For documents that are not born digital, the initial phase of digitization only creates digital pictures of text.  Optical character recognition (OCR) is the next crucial step.  I use the full version of Adobe Acrobat (Pro, not the free Reader) to add a text layer to any digital document that does not already have one.  This is useful not only for documents that you digitize yourself, but also for documents that you download from the internet.  Many sites use OCR on their documents to create a text layer for searching purposes, then strip out that layer from the PDFs that they make available for download.  You can use Acrobat Pro to re-scan the document and add the text layer back in, and you will want to make it a habit to do that.
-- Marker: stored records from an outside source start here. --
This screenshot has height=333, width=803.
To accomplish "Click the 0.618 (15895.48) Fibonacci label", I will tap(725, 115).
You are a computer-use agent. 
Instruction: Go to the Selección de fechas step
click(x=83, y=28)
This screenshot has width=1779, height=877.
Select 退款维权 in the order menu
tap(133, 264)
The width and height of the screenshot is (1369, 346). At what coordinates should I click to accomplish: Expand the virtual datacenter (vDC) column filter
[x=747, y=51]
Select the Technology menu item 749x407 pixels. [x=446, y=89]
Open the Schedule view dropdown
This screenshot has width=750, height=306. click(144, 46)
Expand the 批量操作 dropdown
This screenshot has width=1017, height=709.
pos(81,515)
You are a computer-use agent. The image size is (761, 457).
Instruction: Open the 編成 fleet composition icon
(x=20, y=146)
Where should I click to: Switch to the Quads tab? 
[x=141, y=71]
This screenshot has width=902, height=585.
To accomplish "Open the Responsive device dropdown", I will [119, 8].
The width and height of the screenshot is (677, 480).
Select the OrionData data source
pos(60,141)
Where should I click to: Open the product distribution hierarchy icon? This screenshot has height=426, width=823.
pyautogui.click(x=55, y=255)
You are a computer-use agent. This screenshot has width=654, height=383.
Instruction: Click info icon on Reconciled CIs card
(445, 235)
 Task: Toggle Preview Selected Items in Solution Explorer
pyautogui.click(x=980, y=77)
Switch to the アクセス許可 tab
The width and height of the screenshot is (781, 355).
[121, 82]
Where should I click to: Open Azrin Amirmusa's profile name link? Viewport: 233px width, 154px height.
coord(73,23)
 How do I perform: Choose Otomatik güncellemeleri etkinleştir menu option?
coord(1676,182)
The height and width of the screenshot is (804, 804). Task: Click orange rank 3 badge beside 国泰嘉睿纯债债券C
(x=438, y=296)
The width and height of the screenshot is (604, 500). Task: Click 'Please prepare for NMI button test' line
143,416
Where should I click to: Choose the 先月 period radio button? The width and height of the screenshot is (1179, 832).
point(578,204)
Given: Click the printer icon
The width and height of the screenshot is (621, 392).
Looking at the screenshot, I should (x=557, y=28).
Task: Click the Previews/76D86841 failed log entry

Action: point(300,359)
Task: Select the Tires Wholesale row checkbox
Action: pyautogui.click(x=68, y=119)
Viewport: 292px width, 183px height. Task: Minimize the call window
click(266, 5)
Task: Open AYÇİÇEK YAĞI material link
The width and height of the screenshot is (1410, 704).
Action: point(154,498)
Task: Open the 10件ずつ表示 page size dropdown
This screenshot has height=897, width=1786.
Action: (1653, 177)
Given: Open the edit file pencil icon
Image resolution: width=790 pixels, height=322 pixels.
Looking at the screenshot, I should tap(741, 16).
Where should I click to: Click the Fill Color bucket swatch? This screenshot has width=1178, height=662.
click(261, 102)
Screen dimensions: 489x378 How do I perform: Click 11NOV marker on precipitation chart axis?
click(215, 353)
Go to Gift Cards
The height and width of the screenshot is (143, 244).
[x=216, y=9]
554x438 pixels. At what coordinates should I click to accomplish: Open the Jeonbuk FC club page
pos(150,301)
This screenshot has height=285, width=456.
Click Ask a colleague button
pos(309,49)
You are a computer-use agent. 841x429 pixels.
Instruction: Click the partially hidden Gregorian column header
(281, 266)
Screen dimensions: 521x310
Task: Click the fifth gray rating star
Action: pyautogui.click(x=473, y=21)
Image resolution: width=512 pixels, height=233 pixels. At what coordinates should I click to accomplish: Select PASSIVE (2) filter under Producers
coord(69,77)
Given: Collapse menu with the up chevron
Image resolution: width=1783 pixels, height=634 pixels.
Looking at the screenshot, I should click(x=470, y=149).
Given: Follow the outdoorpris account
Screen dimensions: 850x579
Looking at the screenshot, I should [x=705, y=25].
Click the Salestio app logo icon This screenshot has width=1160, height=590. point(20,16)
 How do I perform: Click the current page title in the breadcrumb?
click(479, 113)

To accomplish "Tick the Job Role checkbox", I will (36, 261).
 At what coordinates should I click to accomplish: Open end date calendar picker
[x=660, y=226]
http://upload.wikimedia.org/wikipedia/commons/3/32/Terrakottaarmén.jpg

One advantage of working with digital resources is that they can be duplicated and stored more-or-less for free.  It is tempting to think of backup as a chore that can be deferred, but experience shows that if you try that you may end up putting it off until it is too late.  If you set up your backup system before doing anything else, you have more peace of mind, and you have more freedom to experiment with your process, because you can undo anything that isn’t working out.

For my ‘super-secret’ monograph, I am using a number of different kinds of backup and version control, and my system is intentionally redundant.  First of all, since I am working on a Mac, I have Time Machine set up to copy all of my files to an external hard drive at regular intervals.  If I decide that I need an earlier copy of something, it is usually easiest to check there first.  I also have a script that automatically makes a bootable copy of my machine every night on a different external hard drive using SuperDuper.  If my system dies, I want to be able to plug that drive into another Mac and boot up my working environment without any interruptions or any need to reinstall and customize software.  Occasionally I do want to reinstall software, so I also keep copies of all of the packages that I install in a separate directory (these are the .dmg files on the Mac).

So, if I lose a file, I’m covered.  If a software update breaks something that was working, I’m covered.  If my machine dies, I’m covered.  What happens if my house gets stepped on by Godzilla while I’m out for my daily walk?  (He goes for daily walks, too.)  That’s where offsite backups come in.  I’m using Jungle Disk to make daily copies of essential files in the cloud.  That system is automated so that I don’t have to think about it.  I am a pretty big fan of Jungle Disk… the entire NiCHE server got nuked once, and I was able to put a new copy of our site online in a few hours with no hassle.  I also use Dropbox regularly, to explicitly back up files, to synchronize things between my various computers, and to share document drafts and large data sets with collaborators in the UK.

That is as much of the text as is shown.